*Task instructions*
Please copy every line below that contains the word "pixels", matching its case.

******************************

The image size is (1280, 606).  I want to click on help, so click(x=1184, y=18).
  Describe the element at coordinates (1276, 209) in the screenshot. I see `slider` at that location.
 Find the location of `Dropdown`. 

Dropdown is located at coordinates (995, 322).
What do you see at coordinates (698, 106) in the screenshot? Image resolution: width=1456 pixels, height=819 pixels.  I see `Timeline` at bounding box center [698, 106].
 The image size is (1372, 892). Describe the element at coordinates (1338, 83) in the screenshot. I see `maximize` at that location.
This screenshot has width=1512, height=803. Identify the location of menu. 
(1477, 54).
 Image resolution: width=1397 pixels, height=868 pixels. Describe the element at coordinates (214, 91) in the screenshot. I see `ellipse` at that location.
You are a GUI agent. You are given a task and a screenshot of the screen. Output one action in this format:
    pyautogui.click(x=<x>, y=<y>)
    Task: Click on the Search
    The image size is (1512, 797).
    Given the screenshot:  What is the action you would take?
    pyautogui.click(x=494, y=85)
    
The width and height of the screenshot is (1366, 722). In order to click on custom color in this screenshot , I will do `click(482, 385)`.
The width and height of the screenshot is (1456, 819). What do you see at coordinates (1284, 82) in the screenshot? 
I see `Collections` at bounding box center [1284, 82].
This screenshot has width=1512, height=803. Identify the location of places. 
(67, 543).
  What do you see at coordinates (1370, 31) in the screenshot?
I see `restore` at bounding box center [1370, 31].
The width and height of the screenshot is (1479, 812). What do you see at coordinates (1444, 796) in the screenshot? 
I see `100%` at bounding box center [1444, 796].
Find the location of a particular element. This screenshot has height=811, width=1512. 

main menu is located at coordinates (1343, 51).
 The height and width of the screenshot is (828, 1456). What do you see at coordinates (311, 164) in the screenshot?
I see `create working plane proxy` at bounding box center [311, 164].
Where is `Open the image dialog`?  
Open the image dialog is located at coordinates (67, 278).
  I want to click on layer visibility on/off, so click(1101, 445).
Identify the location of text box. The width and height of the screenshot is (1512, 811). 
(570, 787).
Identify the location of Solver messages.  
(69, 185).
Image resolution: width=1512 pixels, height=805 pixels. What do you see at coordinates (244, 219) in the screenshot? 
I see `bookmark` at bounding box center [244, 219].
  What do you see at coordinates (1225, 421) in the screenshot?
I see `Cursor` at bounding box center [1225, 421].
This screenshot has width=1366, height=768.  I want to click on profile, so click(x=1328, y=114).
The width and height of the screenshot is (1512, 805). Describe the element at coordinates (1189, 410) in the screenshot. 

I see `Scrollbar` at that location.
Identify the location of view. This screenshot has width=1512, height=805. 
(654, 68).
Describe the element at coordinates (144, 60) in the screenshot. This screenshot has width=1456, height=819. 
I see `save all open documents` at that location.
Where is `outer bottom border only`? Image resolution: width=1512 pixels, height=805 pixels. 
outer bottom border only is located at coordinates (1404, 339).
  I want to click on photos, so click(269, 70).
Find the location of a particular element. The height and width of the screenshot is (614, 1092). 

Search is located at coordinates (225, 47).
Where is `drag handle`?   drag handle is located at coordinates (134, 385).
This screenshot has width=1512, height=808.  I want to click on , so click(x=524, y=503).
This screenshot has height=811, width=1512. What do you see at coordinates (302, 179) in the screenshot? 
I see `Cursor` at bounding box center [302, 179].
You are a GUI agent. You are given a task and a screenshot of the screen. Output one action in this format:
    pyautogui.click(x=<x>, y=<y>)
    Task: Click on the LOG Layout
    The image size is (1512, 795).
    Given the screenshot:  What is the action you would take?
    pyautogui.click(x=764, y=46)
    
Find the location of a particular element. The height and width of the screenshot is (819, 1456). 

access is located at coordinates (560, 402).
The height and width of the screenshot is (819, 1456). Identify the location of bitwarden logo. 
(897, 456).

******************************

*Solution to this task*
What do you see at coordinates (698, 106) in the screenshot? Image resolution: width=1456 pixels, height=819 pixels.  I see `Timeline` at bounding box center [698, 106].
 Image resolution: width=1397 pixels, height=868 pixels. Describe the element at coordinates (214, 91) in the screenshot. I see `ellipse` at that location.
Image resolution: width=1512 pixels, height=805 pixels. What do you see at coordinates (244, 219) in the screenshot? 
Where is `outer bottom border only`? Image resolution: width=1512 pixels, height=805 pixels. 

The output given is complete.